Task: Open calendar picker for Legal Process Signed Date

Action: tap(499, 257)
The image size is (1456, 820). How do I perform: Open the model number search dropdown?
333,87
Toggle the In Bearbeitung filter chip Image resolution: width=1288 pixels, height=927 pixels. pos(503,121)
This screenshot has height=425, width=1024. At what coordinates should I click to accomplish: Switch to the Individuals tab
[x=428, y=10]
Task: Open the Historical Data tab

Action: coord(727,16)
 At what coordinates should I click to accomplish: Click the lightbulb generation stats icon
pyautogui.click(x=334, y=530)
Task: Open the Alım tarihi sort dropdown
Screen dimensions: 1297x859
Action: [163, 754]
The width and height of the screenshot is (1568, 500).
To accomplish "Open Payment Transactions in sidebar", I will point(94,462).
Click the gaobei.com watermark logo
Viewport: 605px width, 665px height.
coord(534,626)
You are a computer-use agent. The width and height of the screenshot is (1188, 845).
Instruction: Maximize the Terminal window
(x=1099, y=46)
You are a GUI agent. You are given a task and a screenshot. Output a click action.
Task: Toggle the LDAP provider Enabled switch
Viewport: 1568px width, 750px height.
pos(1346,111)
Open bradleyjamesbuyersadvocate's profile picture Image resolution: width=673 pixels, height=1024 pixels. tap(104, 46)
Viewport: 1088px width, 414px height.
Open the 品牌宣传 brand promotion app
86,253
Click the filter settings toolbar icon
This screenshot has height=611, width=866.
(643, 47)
+===+
▶ [What the task requires] Exactly as they appear, restate all of the entries.

▶ [Output for this exercise]
Task: Open calendar picker for Legal Process Signed Date

Action: tap(499, 257)
The image size is (1456, 820). How do I perform: Open the model number search dropdown?
333,87
Toggle the In Bearbeitung filter chip Image resolution: width=1288 pixels, height=927 pixels. pos(503,121)
This screenshot has height=425, width=1024. At what coordinates should I click to accomplish: Switch to the Individuals tab
[x=428, y=10]
Task: Open the Historical Data tab

Action: coord(727,16)
 At what coordinates should I click to accomplish: Click the lightbulb generation stats icon
pyautogui.click(x=334, y=530)
Task: Open the Alım tarihi sort dropdown
Screen dimensions: 1297x859
Action: [163, 754]
The width and height of the screenshot is (1568, 500).
To accomplish "Open Payment Transactions in sidebar", I will point(94,462).
Click the gaobei.com watermark logo
Viewport: 605px width, 665px height.
coord(534,626)
You are a computer-use agent. The width and height of the screenshot is (1188, 845).
Instruction: Maximize the Terminal window
(x=1099, y=46)
You are a GUI agent. You are given a task and a screenshot. Output a click action.
Task: Toggle the LDAP provider Enabled switch
Viewport: 1568px width, 750px height.
pos(1346,111)
Open bradleyjamesbuyersadvocate's profile picture Image resolution: width=673 pixels, height=1024 pixels. tap(104, 46)
Viewport: 1088px width, 414px height.
Open the 品牌宣传 brand promotion app
86,253
Click the filter settings toolbar icon
This screenshot has height=611, width=866.
(643, 47)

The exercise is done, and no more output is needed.